What is a Job?

A Job is a collection of synchronized folders and the links between them. You can define up to 60 Jobs per Agent, each connecting a different folder (including any folders within it). When a folder is linked to a Job, all of its data remains on the local drive, ensuring fast, disk-speed access (or LAN speed, if the computer is acting as a local file server). The Agent ensures that local data is the same as the data on other computers linked to that same Job, whether they are around the corner or around the world.

If you need more than 60 Jobs, you may install additional Agents on separate Servers and define up to 60 Jobs on each Agent.

Suppose a firm’s London office links a local folder named Clients on their local file server to the Job CLIENTS on the firm’s Server in New York. Another branch in Tokyo links a local folder also named Clients to the same Job CLIENTS. From then on, the Agent synchronizes the contents of London’s local folder Clients and Tokyo’s local folder Clients. Any change in one is synchronized by the CLIENTS Job, which makes sure that the contents in both local folders is the same.

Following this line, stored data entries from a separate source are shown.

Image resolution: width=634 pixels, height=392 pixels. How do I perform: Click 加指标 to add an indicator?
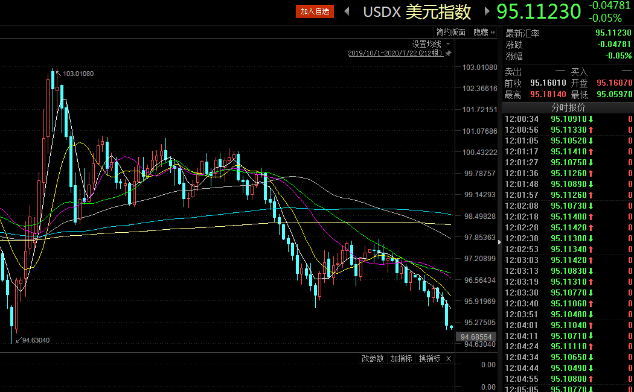(401, 358)
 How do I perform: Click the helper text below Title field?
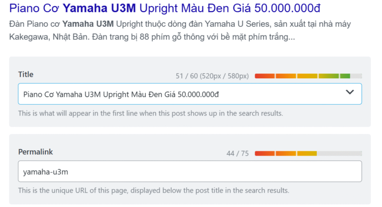tap(150, 113)
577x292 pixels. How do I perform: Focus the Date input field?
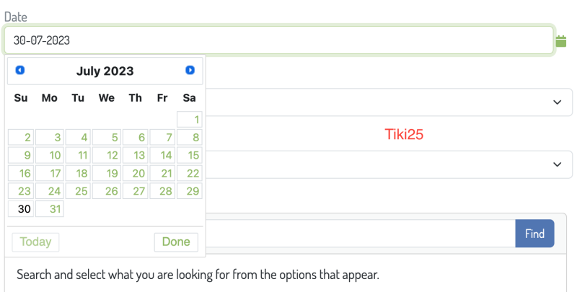click(279, 40)
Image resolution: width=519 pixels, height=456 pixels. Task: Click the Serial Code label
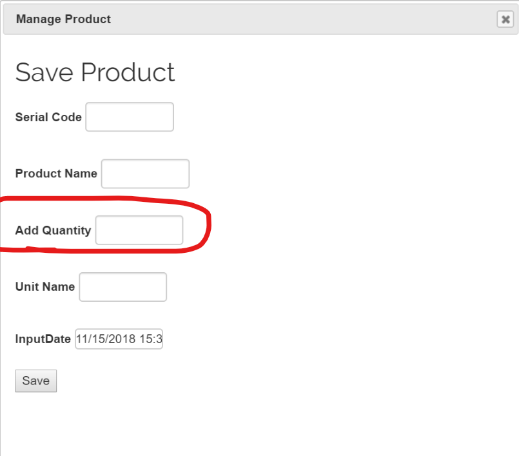coord(48,117)
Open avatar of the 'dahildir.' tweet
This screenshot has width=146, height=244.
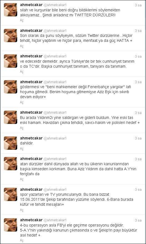pos(11,143)
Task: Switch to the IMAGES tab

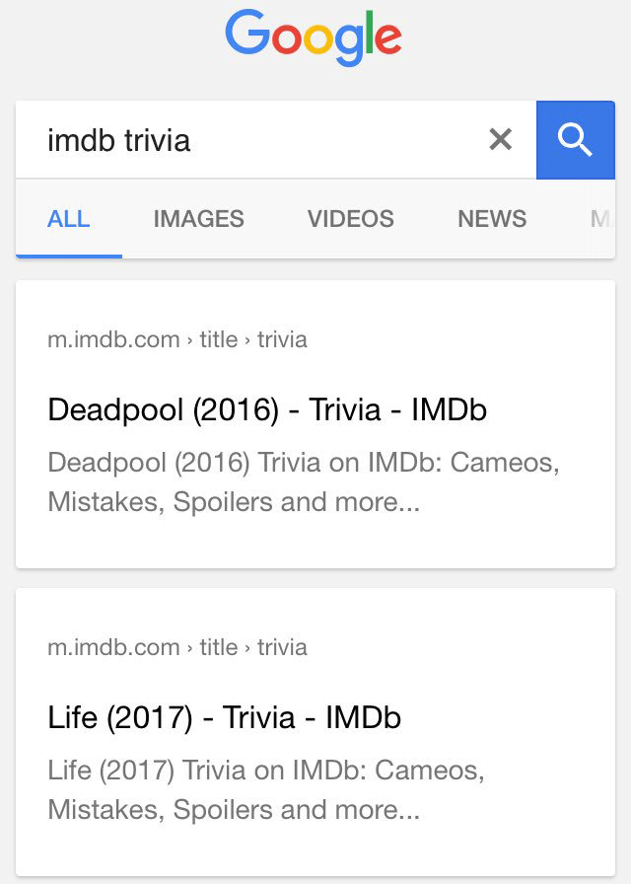Action: 198,219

A Job has several attributes (see Job Properties and Options):

A new Job is created at an Agent by specifying a top-level folder to replicate. Any content in that folder is added automatically to the Job. Once the Job is created, other Agents can link to it.

When a new Agent first links to a Job, all of that Job's data appears in seconds. If you open a file before its contents have been replicated from the Server, the Agent will immediately stream the required data in real time.